Between the first and seventh floors everything remains vertical. Then there is another tier of two-storey dancing columns, compounded by the fact that at the ninth floor the grid changes from a 10m x 7.5m pattern to 12m x 7.5m because of the cantilever.

“None of the columns meet the columns above at all,” says Mr Brown. Moreover, the whole ninth floor is offset by 7.5m to the west. “It causes an interesting twist at the seventh level, plus an overturning effect at the cantilever.

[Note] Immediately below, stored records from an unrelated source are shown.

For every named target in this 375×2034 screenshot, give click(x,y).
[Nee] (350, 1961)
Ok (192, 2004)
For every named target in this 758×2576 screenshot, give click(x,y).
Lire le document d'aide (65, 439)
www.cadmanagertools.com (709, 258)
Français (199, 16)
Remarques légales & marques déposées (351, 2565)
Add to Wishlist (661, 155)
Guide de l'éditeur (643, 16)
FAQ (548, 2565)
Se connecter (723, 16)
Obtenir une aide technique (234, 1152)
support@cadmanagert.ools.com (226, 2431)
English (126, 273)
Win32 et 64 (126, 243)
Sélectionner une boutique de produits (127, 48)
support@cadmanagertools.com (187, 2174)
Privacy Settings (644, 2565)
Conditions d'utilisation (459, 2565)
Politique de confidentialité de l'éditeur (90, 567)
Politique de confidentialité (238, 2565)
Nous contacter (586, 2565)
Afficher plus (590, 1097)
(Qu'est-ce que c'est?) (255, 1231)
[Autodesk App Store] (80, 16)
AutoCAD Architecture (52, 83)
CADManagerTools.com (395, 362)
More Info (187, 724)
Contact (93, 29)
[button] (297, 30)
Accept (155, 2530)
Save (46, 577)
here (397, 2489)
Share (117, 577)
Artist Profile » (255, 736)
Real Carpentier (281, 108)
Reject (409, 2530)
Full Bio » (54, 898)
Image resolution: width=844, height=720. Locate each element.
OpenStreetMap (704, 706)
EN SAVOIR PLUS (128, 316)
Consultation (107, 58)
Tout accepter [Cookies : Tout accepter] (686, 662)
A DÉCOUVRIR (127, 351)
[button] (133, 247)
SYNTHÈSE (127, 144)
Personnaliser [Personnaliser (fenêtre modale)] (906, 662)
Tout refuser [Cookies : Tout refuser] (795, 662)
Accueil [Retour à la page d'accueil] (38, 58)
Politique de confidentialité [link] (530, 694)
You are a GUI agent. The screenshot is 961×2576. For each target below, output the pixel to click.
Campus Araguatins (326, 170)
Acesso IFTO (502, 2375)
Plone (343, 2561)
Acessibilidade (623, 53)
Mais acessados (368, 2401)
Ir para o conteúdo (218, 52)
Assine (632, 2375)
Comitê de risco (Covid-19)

To accommodate the changing geometry imposed by these ‘dancing’ columns and the various steps in the width of the building, while maintaining a total floor depth, an innovative solution combining double beams and composite columns was developed.

The solution adopted not only simplified the installation of the building services by fully utilising the cells through the beams, but also fully maximised the efficiency of the beams by using them in double bending.

Twin cellular beams span 12m and are arranged in pairs that pass either side of internal columns and as such the beams’ design takes advantage of continuity. By using the sagging moment capacity of the beams past the columns, yielded beams up to 35% lighter than otherwise would have been the case.

This headquarters building, on a strategic site south of the Thames, exemplifies modern intelligent office space of today, commented the judges. Within a challenging architectural concept, the engineers have rationalised the floor structures to minimise the depths by using twin floor beams, spanning continuously over two bays, with external cantilevers.